NextUnreadBit is no longer set -- wanted to check if that is okay now (and why)?

2863

NOte -> Note

3297

I don't quite understand how "ShouldMaterializeAll = false" is supposed to work for the streaming case, if this isn't checked until after:

while (ParseState < NoMoreInput) {

  if (std::error_code EC = ContinueParse()) {
    return EC;
  }
}

How do you delay reading until materialize(GV) for streaming?

3301

This used to be early, in "getLazyBitcodeModuleImpl". This looks like it is now happening late in FinishParse after the loop until NoMoreInput.

Why is this okay now? Was the early call to "materializeForwardReferencedFunctions" actually extraneous because of the call in materialize(GV), or what?

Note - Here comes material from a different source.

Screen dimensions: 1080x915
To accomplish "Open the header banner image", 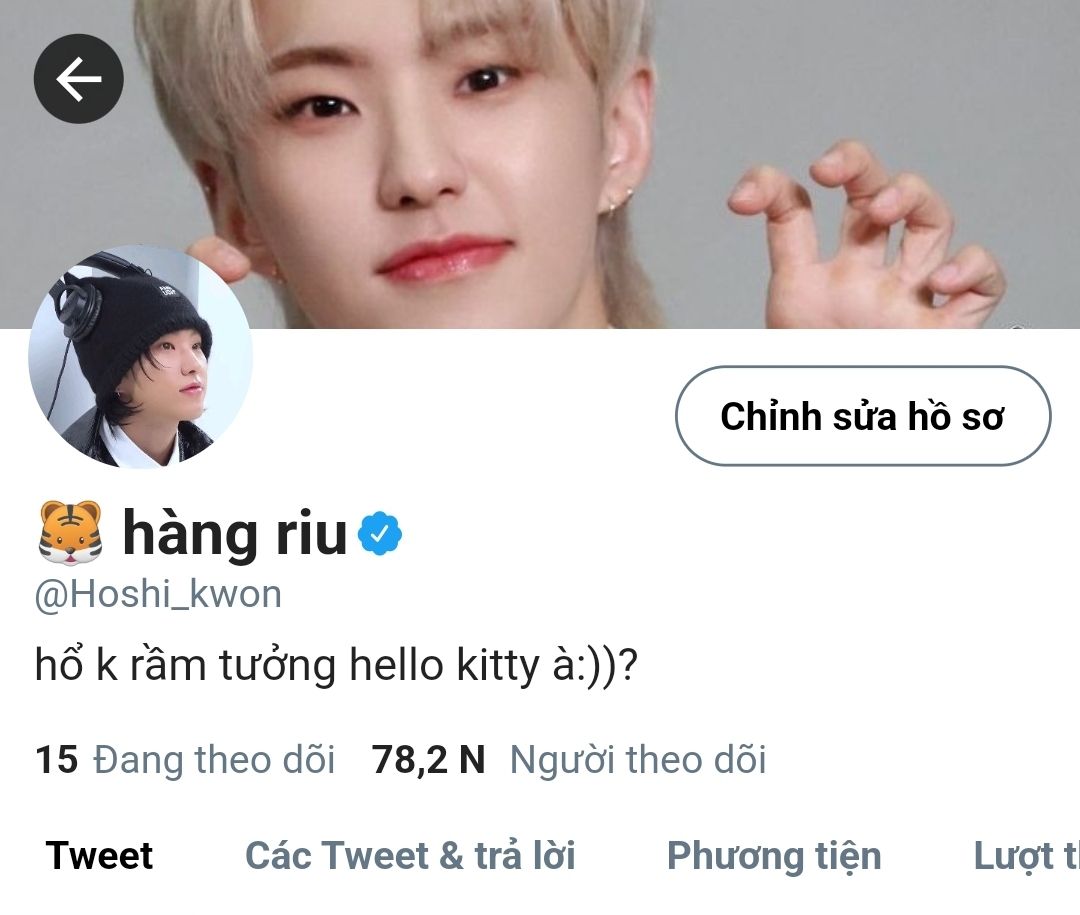I will click(x=540, y=164).
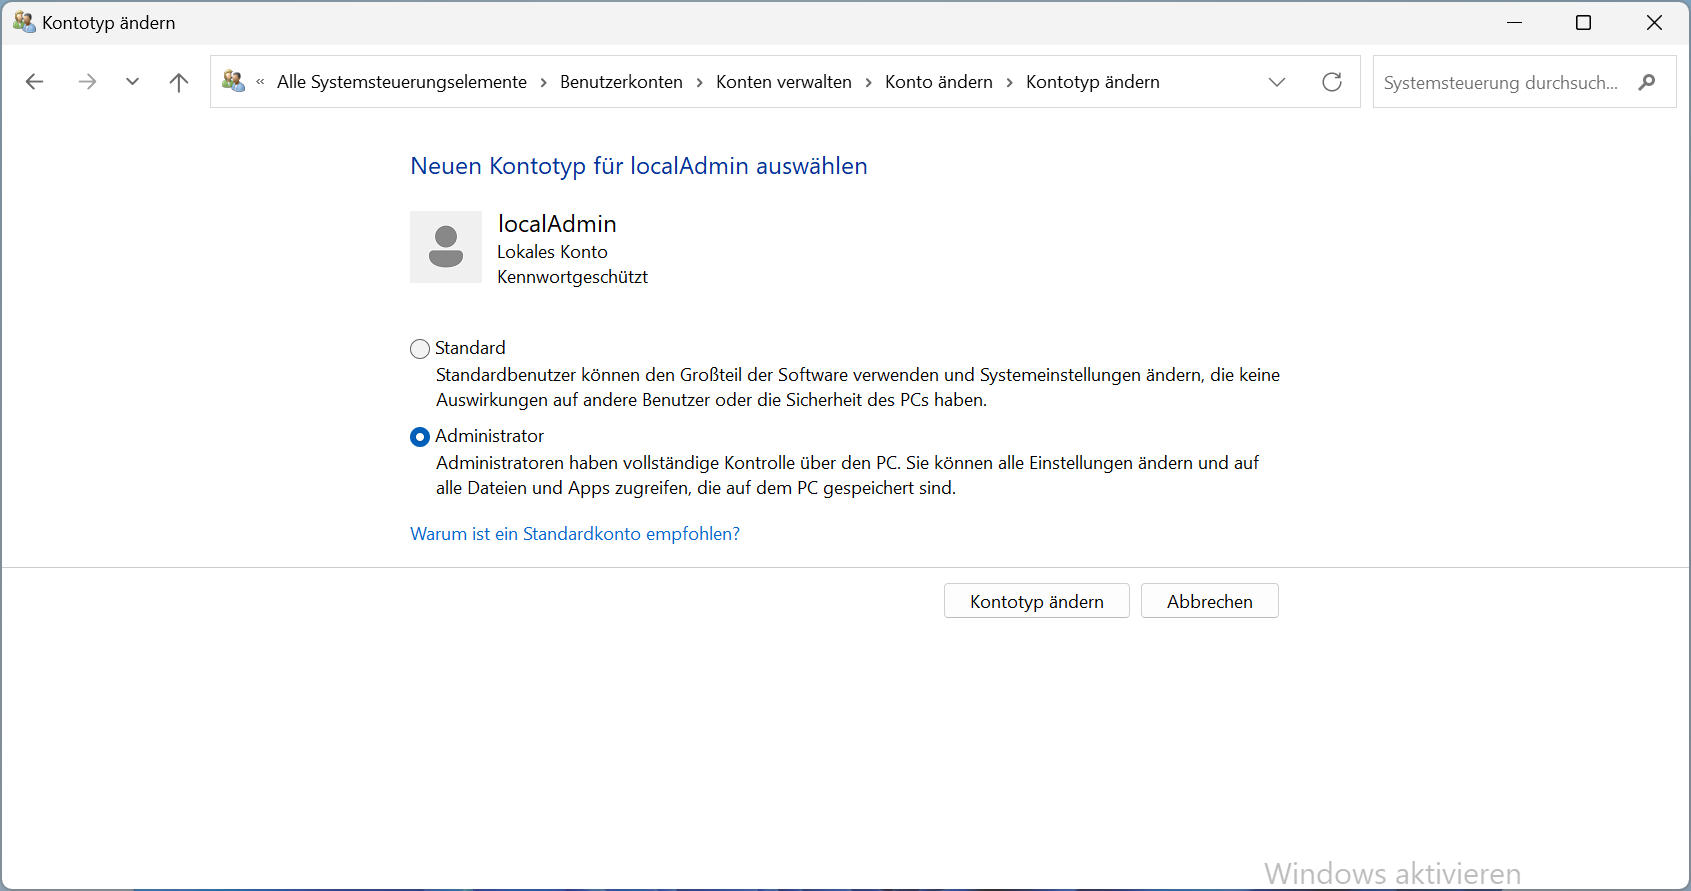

Make sure to check the lazy case with blockaddresses for computed gotos, if there isn't already a unittest for that.

4636

no need for extra space

jvoung added inline comments.Apr 1 2015, 4:49 PM
lib/Bitcode/Reader/BitcodeReader.cpp
251

be consistent about capitalization in comments

one line starts with "parsed input" and another line starts with "Parsed input" =)

267–268

Don't need explicit anymore, though that transition was a while back so not really related to this CL.

294

Variable name is different from comment "MaterializeAll" vs "ShouldMaterializeAll" -- make them the same? I see that in the actual definition you're trying to avoid conflicting with the field name...

kschimpf updated this object.Apr 6 2015, 10:04 AM
kschimpf edited edge metadata.
kschimpf updated this revision to Diff 23431.Apr 8 2015, 11:28 AM

DId all changes except adding test that forward block address references get resolved on lazy loads.

lib/Bitcode/Reader/BitcodeReader.cpp
251

Done.

267–268

Done.

285–286

Sorry, my fault. I followed the syntax of ConstantPlaceHolder below. Changing to follow coding standards.

285–286

Done.

293

Good point. Fixing.

294

Fixing the names to be consistent. Fixing name conflict by prefixing assignments of field names with "this->".

404

Done.

408

Done.

416

I guess the first part of the problem is that there are 2 notions of parse state:

  1. The field ParseState that names the state of the parser, and
  2. NextUnreadBit which defines where to continue the parse on return (in case a function body gets parsed between calls).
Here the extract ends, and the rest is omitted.